Si c’est là le fruit des formations que nous donnons, alors, c’est nous qui devons nous remettre en question.
Le seul fait que ce jeune chercheur s’interroge aussi fondamentalement sur ce qui constitue son métier de scientifique donne froid dans le dos, et doit nous interpeller.
N’est-il pas temps que nous nous interrogions sur notre manière d’enseigner, si vraiment elle laisse la place à de tels doutes ou les crée?
Le malaise de ce chercheur n’est-il pas révélateur du fait que nous avons trop tendance à enseigner ex cathedra et à asséner à nos étudiants des affirmations qui, pour eux, équivalent à des vérités révélées, au point qu’ils les considèrent comme des dogmes?
Ne nous éloignons-nous pas trop de la démonstration rigoureuse assortie d’une approche pratique, d’une familiarisation sensorielle avec le réel?
N’utilisons-nous pas trop souvent des raccourcis qui nous font dire que « c’est comme ça »?
N’énonçons-nous pas trop les choses sous forme assertive, sans démonstration, par souci excessif de rapidité et de concision, parce que nous voulons donner à nos étudiants trop de matière et pas assez de temps pour comprendre comment on a accumulé ces connaissances, comment on peut les acquérir?
Sous prétexte de la quantité croissante de connaissances à transmettre, ne sacrifions-nous pas le raisonnement ainsi que le cheminement historique de la pensée?
Une telle distanciation par rapport au concret est-elle compatible avec l’apprentissage de la science moderne et ne s’aggrave-t-elle pas de génération en génération?

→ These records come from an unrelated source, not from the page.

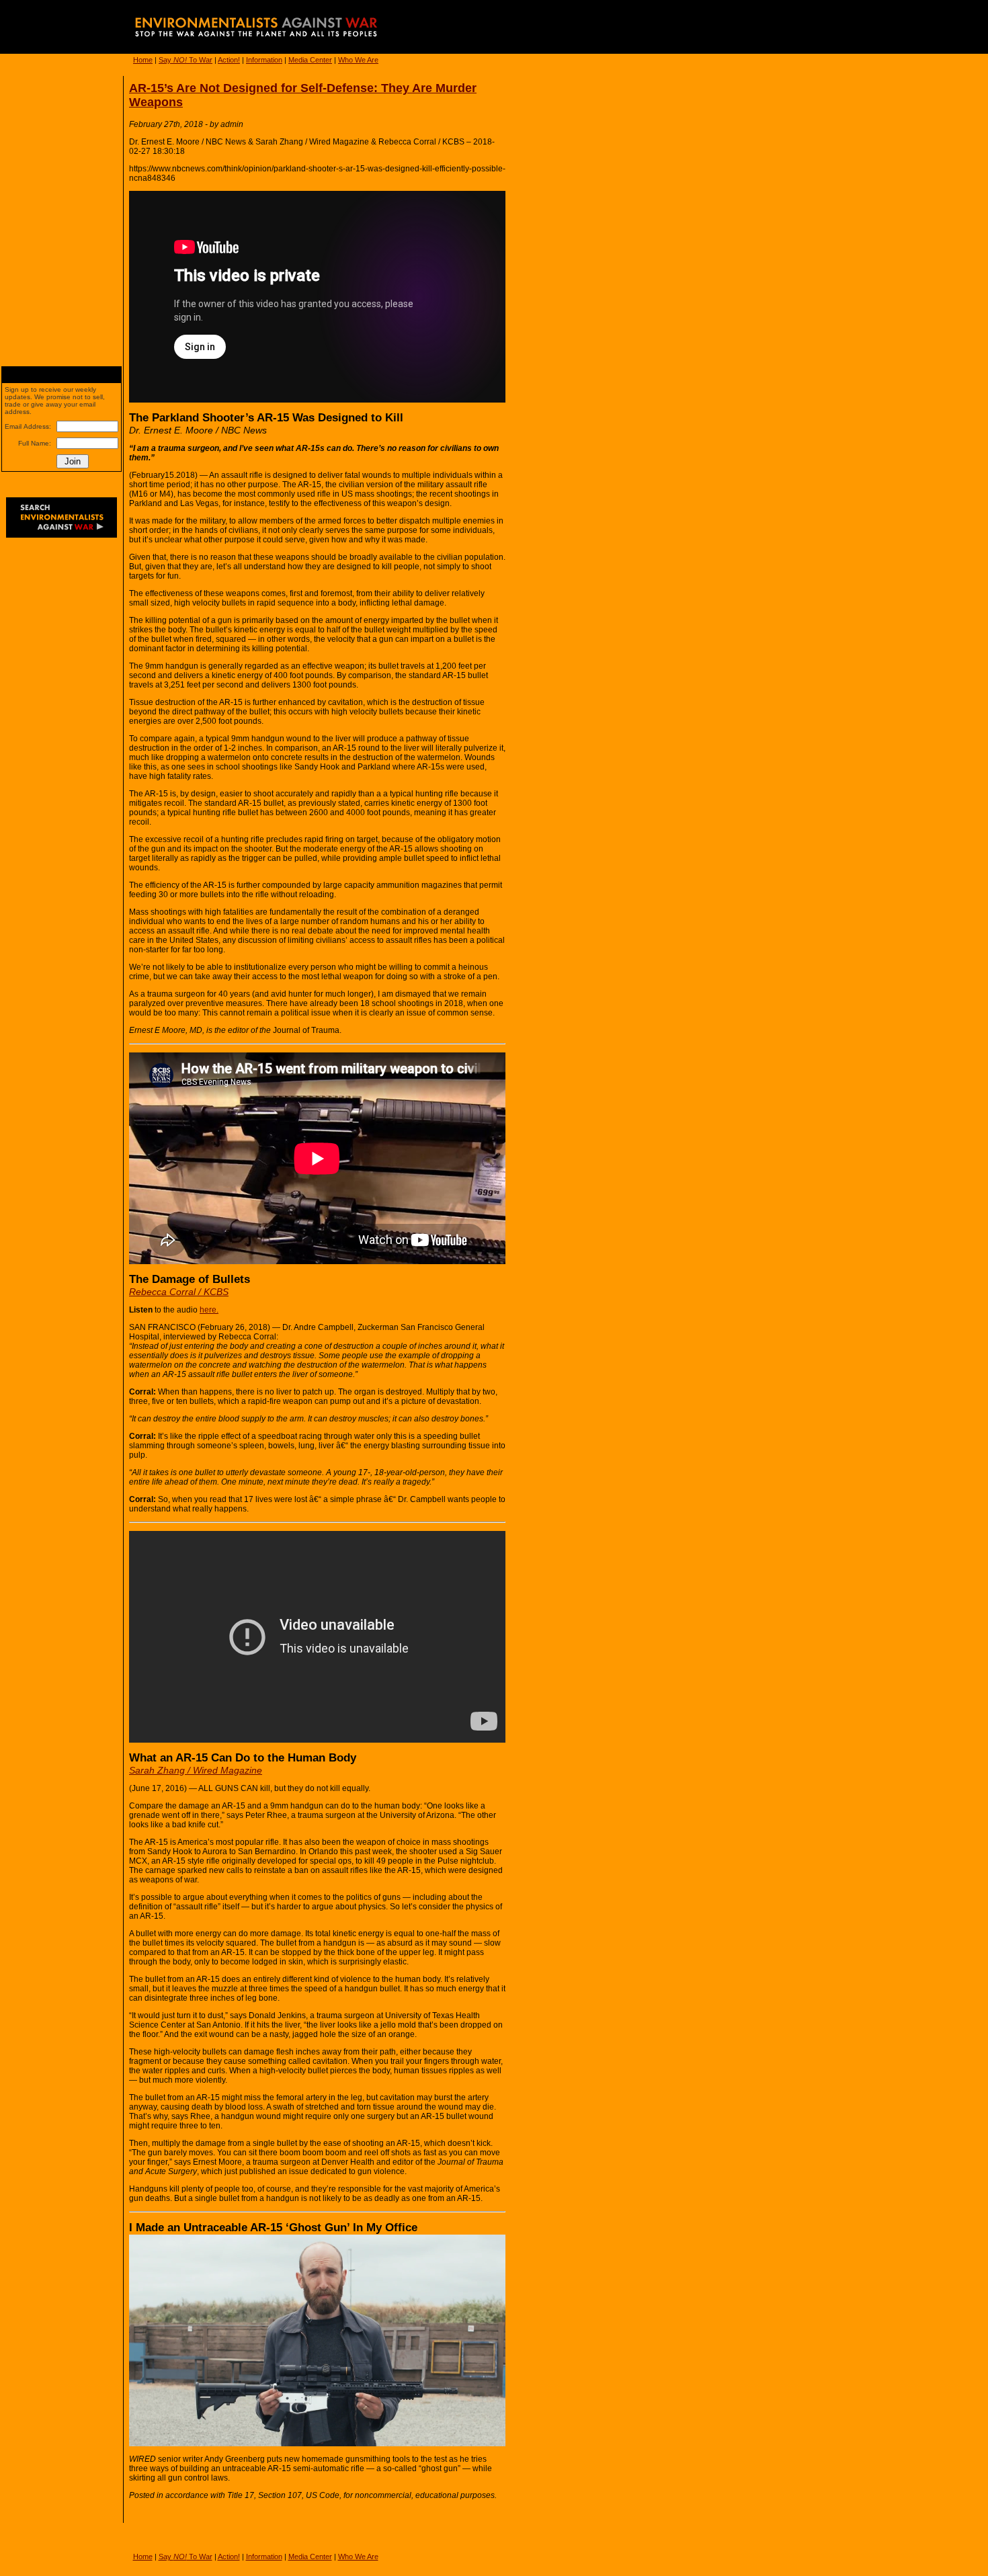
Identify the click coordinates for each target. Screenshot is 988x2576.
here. (209, 1310)
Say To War (185, 60)
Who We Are (358, 60)
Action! (229, 60)
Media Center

J’ignore si la vision de ce jeune homme est exceptionnelle, mais le seul fait qu’elle existe mérite qu’on s’y penche sérieusement, sous peine de former de plus en plus de jeunes qui seront incapables de faire la part des choses entre la science, les mythes et les dogmes. Au lieu de leur apprendre à apprendre, nous en aurons fait des machines à emmagasiner des informations, entraînées à gober n’importe quoi, venant de n’importe qui. Un bon public pour les Harun Yahya.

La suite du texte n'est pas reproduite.